HughPickens.com writes: Henry Farrel writes in the Washington Post that there's a group of people who appear to be somewhat prone to violent extremism: Engineers. They are nine times more likely to be terrorists than you would expect by chance. In a forthcoming book, Engineers of Jihad, published by Princeton University Press, Diego Gambetta and Steffen Hertog provide a new theory explaining why engineers seem unusually prone to become involved in terrorist organizations. They say it's caused by the way engineers think about the world. Survey data indicates engineering faculty at universities are far more likely to be conservative than people with other degrees, and far more likely to be religious. They are seven times as likely to be both religious and conservative as social scientists. Gambetta and Hertog speculate that engineers combine these political predilections with a marked preference towards finding clearcut answers.

Gambetta and Hertog suggest that this mindset combines with frustrated expectations in many Middle Eastern and North African countries (PDF), and among many migrant populations, where people with engineering backgrounds have difficulty in realizing their ambitions for good and socially valued jobs. This explains why there are relatively few radical Islamists with engineering backgrounds in Saudi Arabia (where they can easily find good employment) and why engineers were more prone to become left-wing radicals in Turkey and Iran.

Some people might argue that terrorist groups want to recruit engineers because engineers have valuable technical skills that might be helpful, such as in making bombs. This seems plausible – but it doesn't seem to be true. Terrorist organizations don't seem to recruit people because of their technical skills, but because they seem trustworthy and they don't actually need many people with engineering skills. "Bomb-making and the technical stuff that is done in most groups is performed by very few people (PDF), so you don't need, if you have a large group, 40 or 50 percent engineers," says Hertog. "You just need a few guys to put together the bombs. So the scale of the overrepresentation, especially in the larger groups is not easily explained."

3 of 497 comments (clear)

  1. Re:Or by Anonymous Coward · · Score: 2, Informative

    The claims in this summary reek of arriving at an opinion, and then fitting in the evidence as it suits your case.

    You are aware of what a summary is, right?

  2. Brutal abuse of statistics by tomhath · · Score: 5, Informative

    There is a strong selection bias - mostly they were reviewing the backgrounds of political prisoners and terrorist leadership, not the majority of the foot soldiers.

    In addition, from the linked pdf file:

    Only 33 cases out of a sample of 259 could be confirmed as having been to university. And for only 22 of them, we knew the exact subject. So they’re much more the kind of relatively socially marginal lumpen class that you would expect Islamists to be recruited from in the West. And among those few people who have a degree, and the 22 where we know which degree they have, a full 13 are actually engineers. So almost two-thirds of Western-based radical militant islamists turned out to be engineers.

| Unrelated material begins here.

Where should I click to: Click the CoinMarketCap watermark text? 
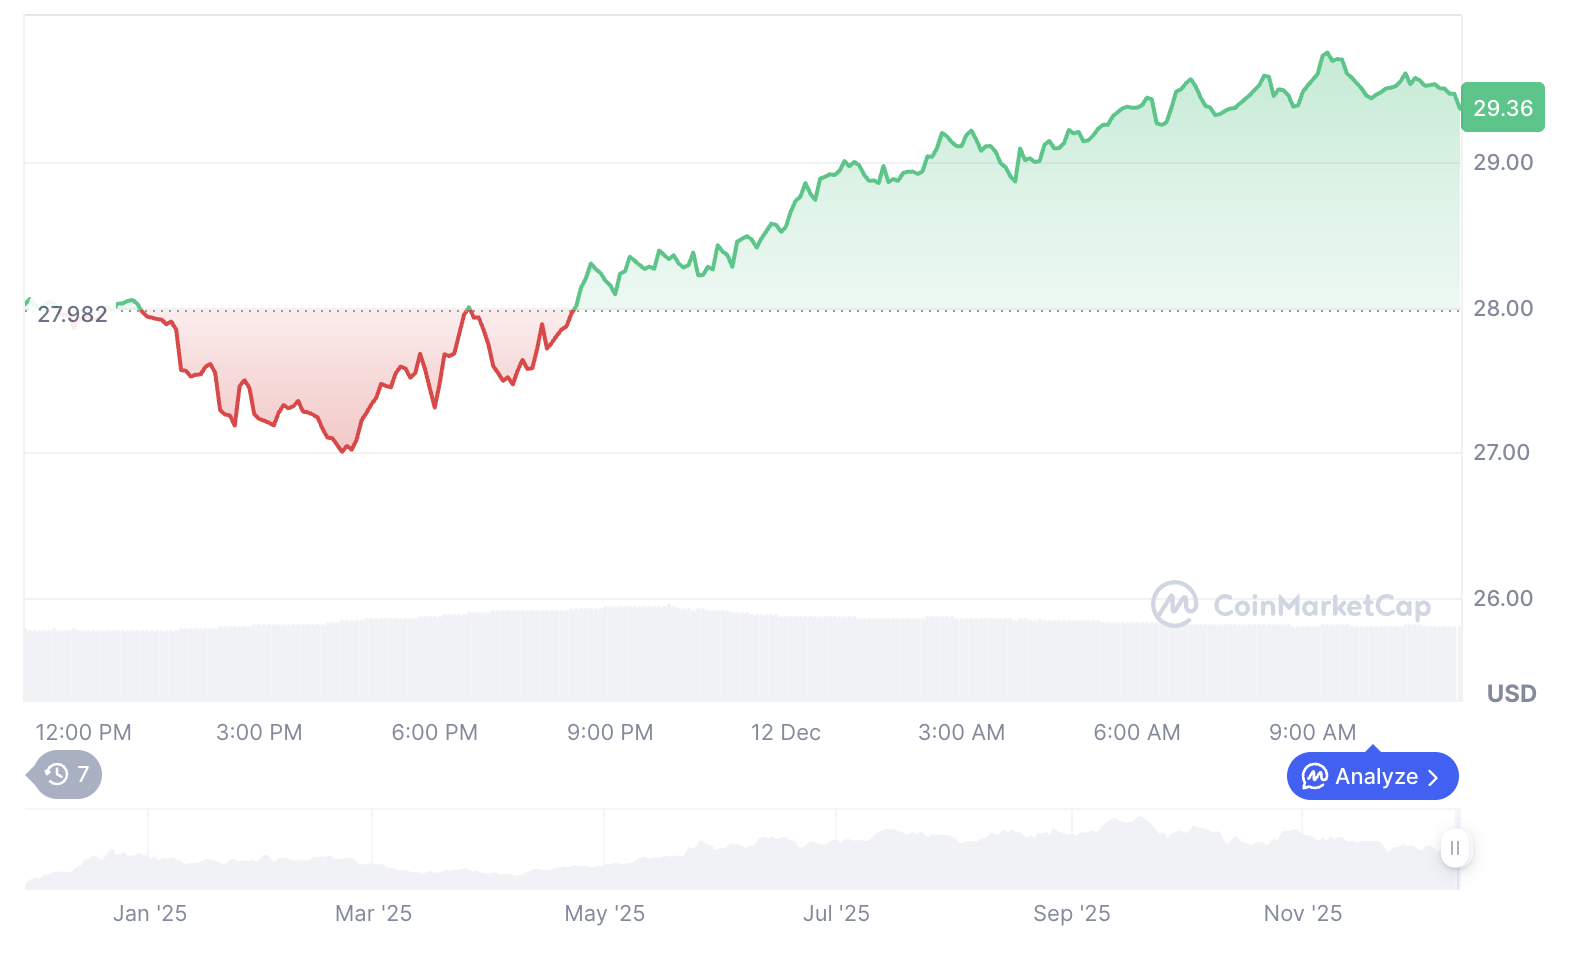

    How can they extrapolate that "almost two-thirds of Western-based radical militant islamists turned out to be engineers"? All they know is that 13 of the 259 they reviewed had degrees in engineering subjects.

  3. Re:Paris terrorists didn't seem "religious"... by 4im · · Score: 5, Informative

    From AFA: "She loved partying and going to clubs. She drank alcohol and smoked and went around with lots of different guys." (http://www.dailymail.co.uk/news/article-3325180/Two-fingers-world-Pictured-Europe-s-female-suicide-bomber-booze-loving-extrovert-nicknamed-Cowgirl-love-big-hats.html)

    Except that particular story has turned out to be false - the images "proving" this were actually of a totally different moroccan woman. Her pictures were sold to media by a former friend, which turned on her and did this for revenge. That woman now lives in fear, for obvious reasons. Some of the media who published the pictures took them offline, but didn't fix their reports.